Saved entries
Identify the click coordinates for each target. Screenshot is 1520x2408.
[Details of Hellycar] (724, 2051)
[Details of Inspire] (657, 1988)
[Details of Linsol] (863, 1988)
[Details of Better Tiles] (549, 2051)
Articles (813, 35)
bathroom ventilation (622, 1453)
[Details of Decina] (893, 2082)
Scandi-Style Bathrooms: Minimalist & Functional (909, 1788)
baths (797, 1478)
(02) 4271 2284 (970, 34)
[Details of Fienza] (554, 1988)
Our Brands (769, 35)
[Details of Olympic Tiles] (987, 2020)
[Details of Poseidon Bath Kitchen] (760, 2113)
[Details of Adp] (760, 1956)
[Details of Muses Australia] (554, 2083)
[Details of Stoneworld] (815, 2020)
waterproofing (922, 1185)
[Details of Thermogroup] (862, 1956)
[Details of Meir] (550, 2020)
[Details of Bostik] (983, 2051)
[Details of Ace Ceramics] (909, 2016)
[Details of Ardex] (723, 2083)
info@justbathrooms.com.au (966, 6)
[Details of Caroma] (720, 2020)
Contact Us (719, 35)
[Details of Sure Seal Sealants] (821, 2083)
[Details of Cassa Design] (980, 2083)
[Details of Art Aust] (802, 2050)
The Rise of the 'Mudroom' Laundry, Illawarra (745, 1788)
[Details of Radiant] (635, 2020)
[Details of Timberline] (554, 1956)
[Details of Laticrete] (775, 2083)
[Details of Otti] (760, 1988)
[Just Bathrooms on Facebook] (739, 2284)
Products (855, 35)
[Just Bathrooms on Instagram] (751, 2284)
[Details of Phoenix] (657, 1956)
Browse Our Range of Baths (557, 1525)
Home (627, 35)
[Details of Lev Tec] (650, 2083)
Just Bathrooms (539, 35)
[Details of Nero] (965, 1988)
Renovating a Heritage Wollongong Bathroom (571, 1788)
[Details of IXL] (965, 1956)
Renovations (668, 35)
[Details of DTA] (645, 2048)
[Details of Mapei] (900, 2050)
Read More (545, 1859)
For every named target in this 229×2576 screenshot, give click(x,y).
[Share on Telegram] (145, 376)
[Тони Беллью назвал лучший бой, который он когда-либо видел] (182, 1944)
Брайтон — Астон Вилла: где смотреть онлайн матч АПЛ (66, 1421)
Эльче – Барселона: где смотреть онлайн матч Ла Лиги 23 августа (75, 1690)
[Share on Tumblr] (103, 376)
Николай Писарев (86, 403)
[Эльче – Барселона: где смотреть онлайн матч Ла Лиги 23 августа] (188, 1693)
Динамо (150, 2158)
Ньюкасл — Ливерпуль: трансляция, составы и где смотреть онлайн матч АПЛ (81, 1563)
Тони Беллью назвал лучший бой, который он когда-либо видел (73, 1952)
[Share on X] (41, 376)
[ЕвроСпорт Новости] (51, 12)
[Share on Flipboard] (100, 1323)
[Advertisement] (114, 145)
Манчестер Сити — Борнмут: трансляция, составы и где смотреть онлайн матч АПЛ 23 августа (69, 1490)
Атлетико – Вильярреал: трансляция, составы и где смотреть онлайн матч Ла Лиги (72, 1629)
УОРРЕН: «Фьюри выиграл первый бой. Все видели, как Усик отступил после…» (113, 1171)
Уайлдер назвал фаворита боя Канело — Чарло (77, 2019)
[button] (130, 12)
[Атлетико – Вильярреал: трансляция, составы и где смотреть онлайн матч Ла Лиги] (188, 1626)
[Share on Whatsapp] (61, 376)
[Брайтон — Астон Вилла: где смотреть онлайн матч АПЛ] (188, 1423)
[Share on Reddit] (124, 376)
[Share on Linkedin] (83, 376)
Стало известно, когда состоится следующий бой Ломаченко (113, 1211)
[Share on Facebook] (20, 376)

— What to produce —
Copy only this part of the entries above: the line with "Browse Our Range of Baths (557, 1525)", the line with "Renovations (668, 35)", and the lines between, all exactly as written.

— Response for this exercise —
Browse Our Range of Baths (557, 1525)
Home (627, 35)
[Details of Lev Tec] (650, 2083)
Just Bathrooms (539, 35)
[Details of Nero] (965, 1988)
Renovating a Heritage Wollongong Bathroom (571, 1788)
[Details of IXL] (965, 1956)
Renovations (668, 35)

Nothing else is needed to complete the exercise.